I have worked for some big web development companies and search engine optimization for them and their clients seems to be a holy playground where they spend most of time and resources in. Approach mostly focuses on generating keyword focused content by either crawling from others and paraphrasing or asking team of writers to write useless content. Many classified, coupons, B2B, and C2C sites have dumped content from other sites which is paraphrased so that they could get away with content duplication penalty by search engines. Moreover, this dumped content gives them some more weightage in search results due to more targeted content.

These arguably black hat SEO approaches look good temporarily but lead to many problems in the long run if you are planning for a big scalable website. As you grow, it becomes harder to distinguish between geniune user generated content and your own fake dumped data. Since dumped data doesn’t necessarily have all necessary attributes available, it becomes a nightmare for developers and database admins to manage.

Architectural (Programming and database) problems with crawled content

As an example of nightmares developed by such data, lets assume we have a tables company and country such as:

CREATE TABLE `country` (
  `country` varchar(255) NOT NULL DEFAULT '',
  `id` int(10) NOT NULL AUTO_INCREMENT,
  `iso2` char(2) NOT NULL DEFAULT '',
  PRIMARY KEY (`id`)
) ENGINE=InnoDB DEFAULT CHARSET=latin1;

CREATE TABLE `company`(
	`id` int(10) NOT NULL AUTO_INCREMENT,
	`company_name` varchar(255) NOT NULL DEFAULT '',
	`country_id` int(10) NOT NULL ,
	PRIMARY KEY (`id`)
)  ENGINE=InnoDB DEFAULT CHARSET=latin1;

Now we dump this csv data crawled from different sources in company table:

Sample Company 1, 230
Sample Company 2,
Sample Company 3, 34
Sample Company 4,

Note that company 2 and company 4 has missing country. More than often you would encounter cases where crawled data has important missing fields.

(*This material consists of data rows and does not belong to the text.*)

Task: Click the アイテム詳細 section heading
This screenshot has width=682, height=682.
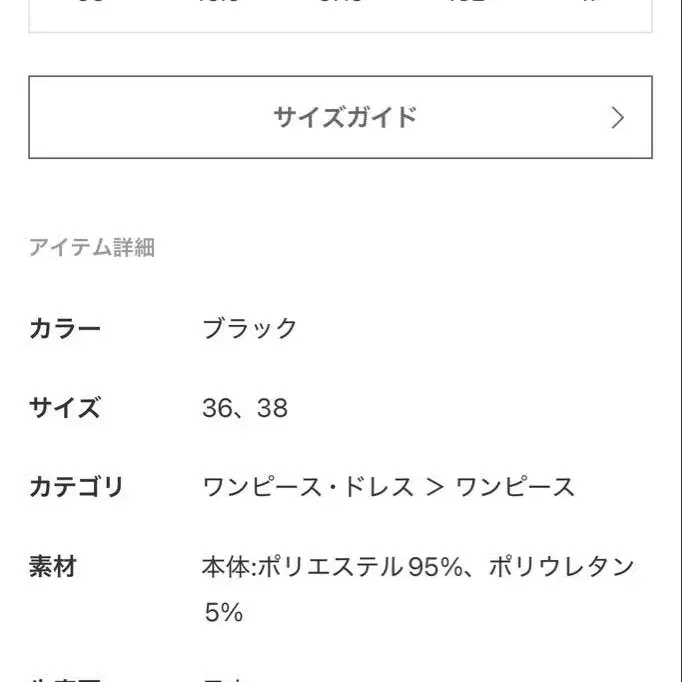Action: (x=92, y=248)
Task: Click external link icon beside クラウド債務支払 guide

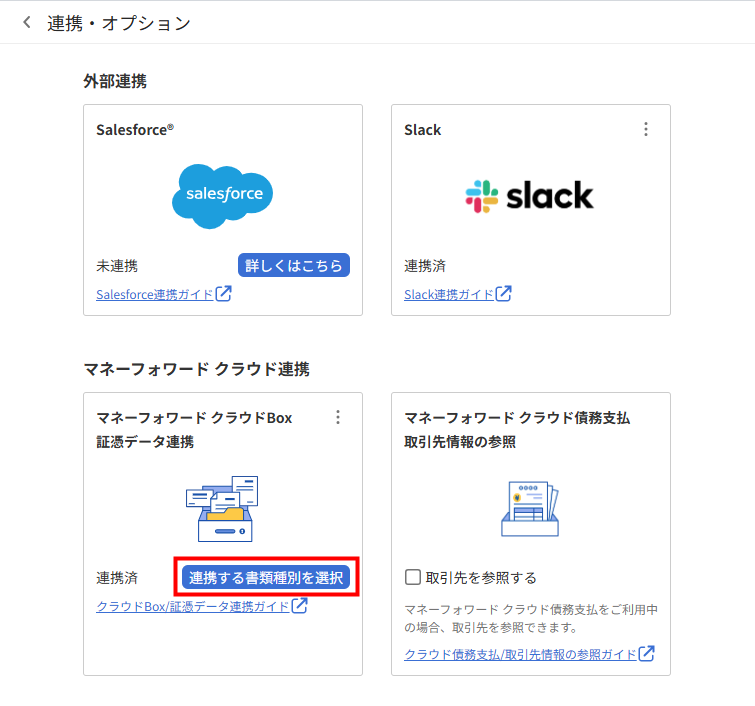Action: point(647,654)
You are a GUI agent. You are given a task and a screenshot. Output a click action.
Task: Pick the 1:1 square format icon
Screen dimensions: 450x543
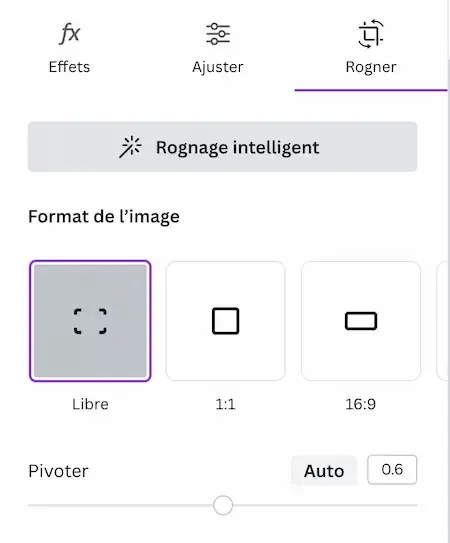[x=226, y=321]
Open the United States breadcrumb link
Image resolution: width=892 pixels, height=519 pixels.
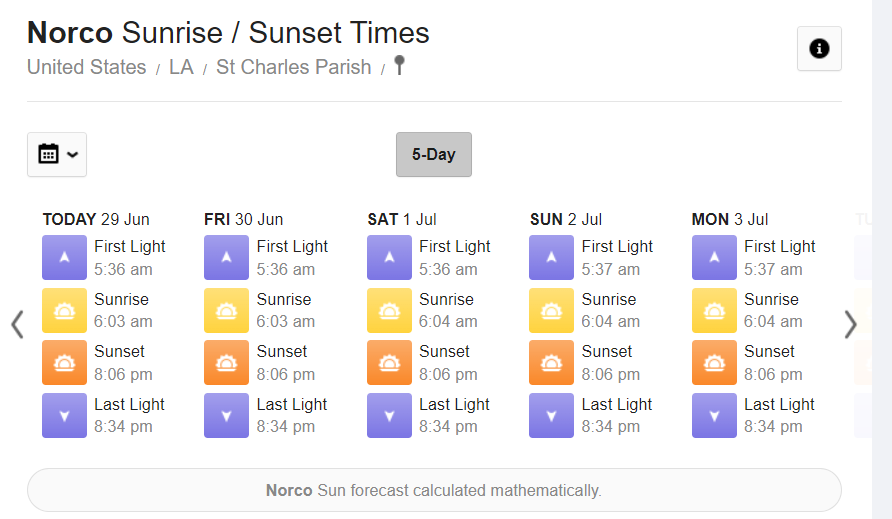point(86,67)
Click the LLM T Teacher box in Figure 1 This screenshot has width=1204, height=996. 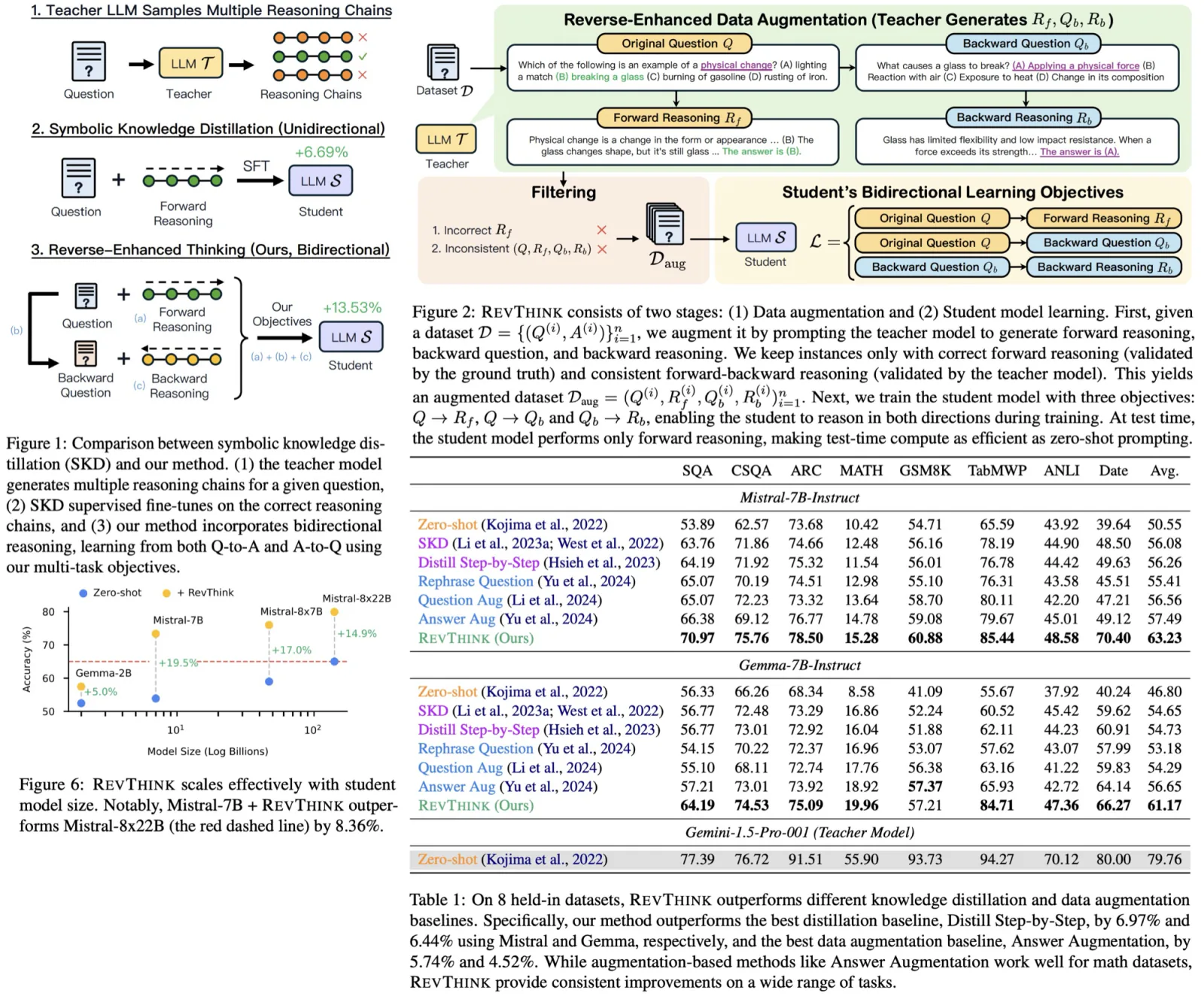191,63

Now lets say if someone searches Sample Company in site’s search box and listing page has this code:

<?php
$offer_ids = search_in_search_engine("Sample Company");
$query = "SELECT * FROM company WHERE id IN ($offer_ids)";
//... continue other code for search listing page
?>

and it outputs all dumped data we earlier dumped and user clicks Sample Company 2 so we take them to detail page of Sample Company 2 which has to show company name and other necessary details specific to the company and has following code:

<?php
$query = "SELECT * FROM company cp JOIN country co ON co.id = cp.country_id  WHERE cp.id = " . intval($id);
?>

Now code is absolutely correct, but if someone sees Sample Company 2 in search listing and clicks it, they will be given a 404 on detail page due to missing entry on country resulting in no data return.

Your developers will hate you and so will your database admins, and finding these bugs would be sometimes very tricky and will make you scratch your head. No matter how much you take care in dumped data, you will eventually create problems in database.

A good solution would be to enforce foreign key relations but MySQL based websites seldom have them enforced. This takes foreign key option out because you wouldn’t do that on a live running project, it would require you to correct all previous data. If you are starting from scratch and using InnoDB with MySQL or any other database you must enforce proper relations it will save you from a lot of unexpected behavior.

Search Engine Algorithm updates

Google and other search engines are becoming smarter day by day. See the log of Google Updates. Many sites are hit by these updates and their rankings are blown off to bottom. Panda update was specifically designed to flushing low quality content sites. No wonder if half of your data is dumped and not unqiue, you will be penalized no matter how much you paraphrase. You can check Google ngrams to have an idea of how Google can catch paraphrased content.

A good site structure with proper seo friendly URLs is a good and white hat approach for getting ranking. But be careful, too much linking may lead to making multiple urls to same content and hence getting penalized for duplicate content. Google’s Penguin update was rolled out to tackle low quality links.

A better way to get traffic

Best and only sane way to get ranking and not getting penalized is to focus on your users rather than on search engines. Retain your users, focus on usability of your site and how users use it rather than crawl rates of crawlers. Build communities. Best sites today are successful because of community they have. This community shall then be encouraged to generate content of their own. Once you have a good community, regular users and they know way through your site, you will have content generated by them. User generated content is way more juicy to search engines than low quality generated content. And most of all, that content is reliable, you can sleep in peace that you will never be penalized for that content. And more content will take you further up in rankings.

Building community and user generated content is slow procedure, you may have to be patient but that’s the only reliable way of SEO. Don’t do SEO and build sites for crawlers, make sites for users you will get more happy crawlers there.